DATA SUPPLIED:
•••

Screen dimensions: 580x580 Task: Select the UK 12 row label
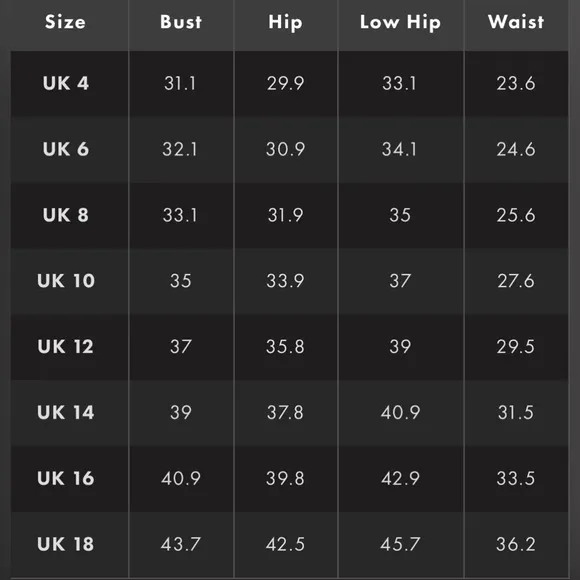point(65,347)
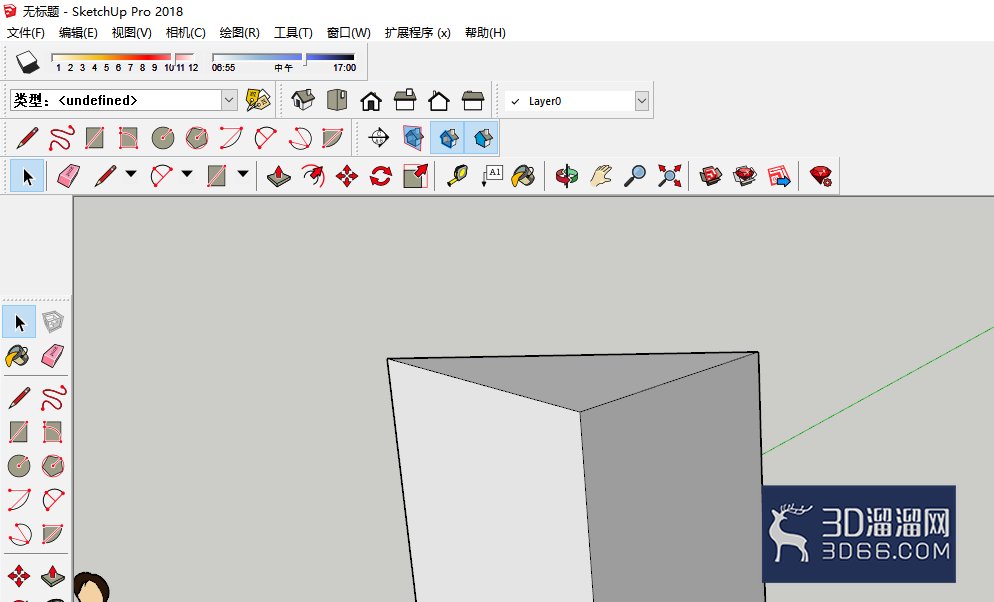The height and width of the screenshot is (602, 994).
Task: Click the Make Component icon in left toolbar
Action: [53, 322]
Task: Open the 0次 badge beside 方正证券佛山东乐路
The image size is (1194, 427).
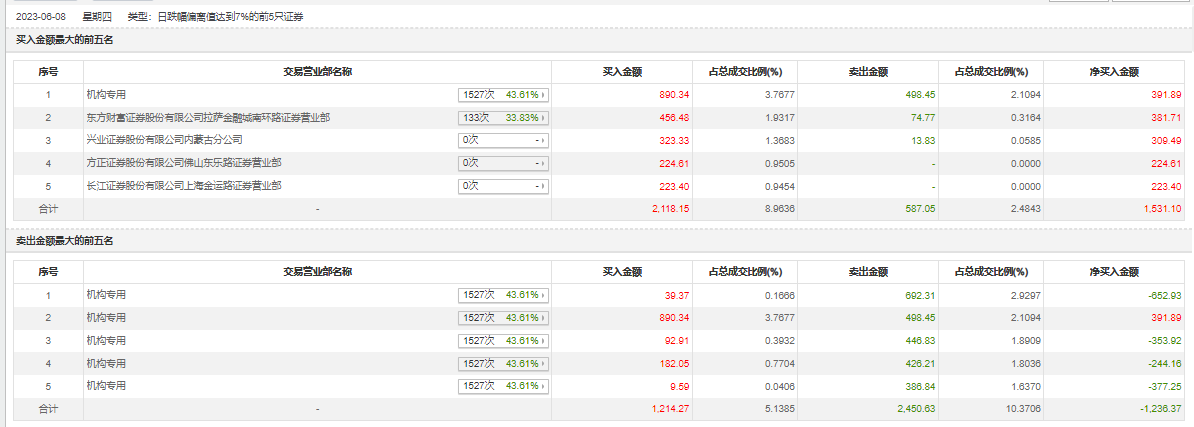Action: [504, 163]
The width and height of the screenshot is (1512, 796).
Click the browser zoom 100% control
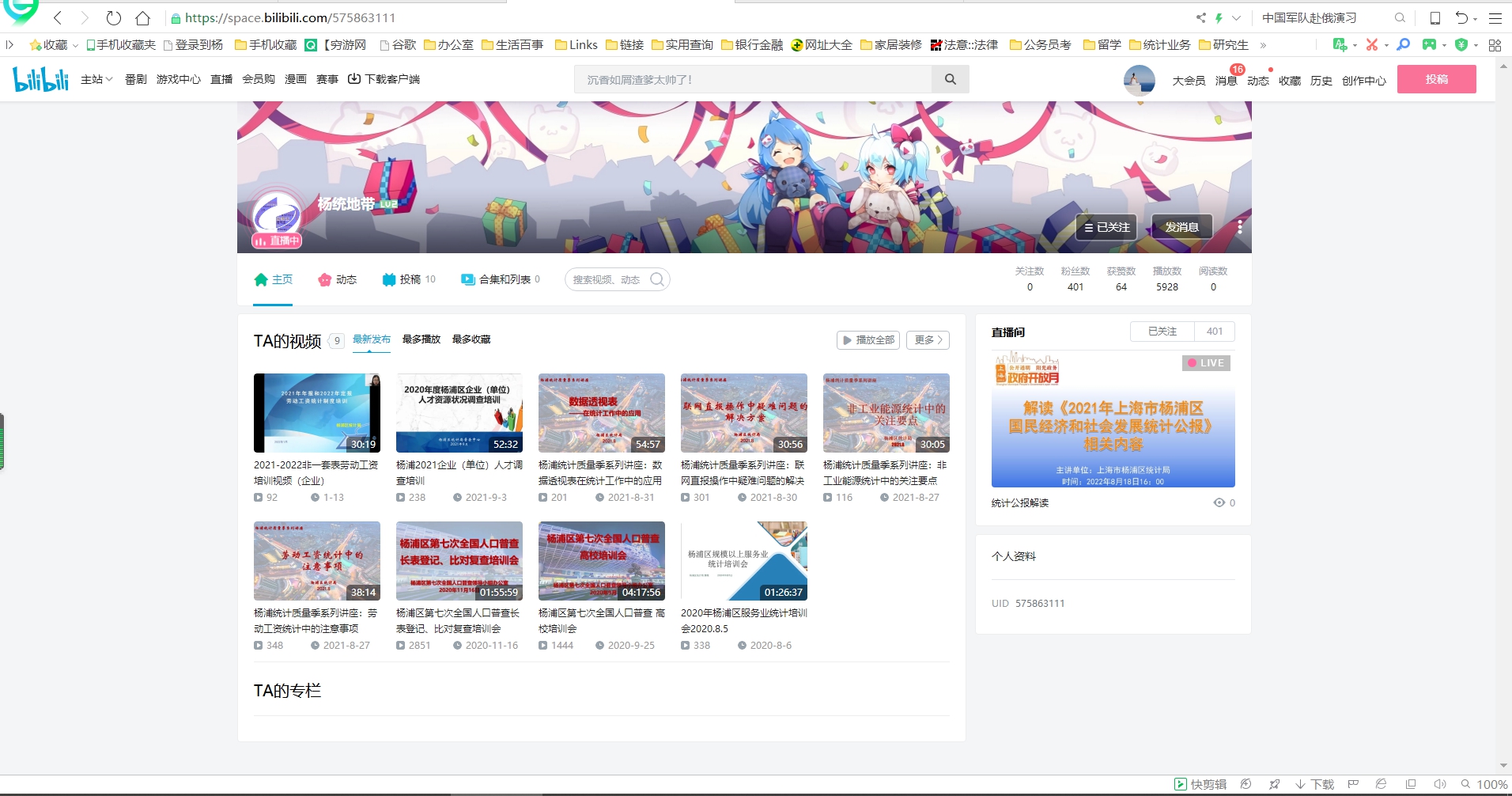coord(1484,784)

•••

WRITTEN REQUEST:
Please repeat the entries word for word, starting at the line with "Task: Open the 0次 badge beside 方正证券佛山东乐路" and continuing through the last line of the entries, both ends included. Leave out the pictures.

EXERCISE RESULT:
Task: Open the 0次 badge beside 方正证券佛山东乐路
The image size is (1194, 427).
Action: [504, 163]
The width and height of the screenshot is (1512, 796).
Click the browser zoom 100% control
coord(1484,784)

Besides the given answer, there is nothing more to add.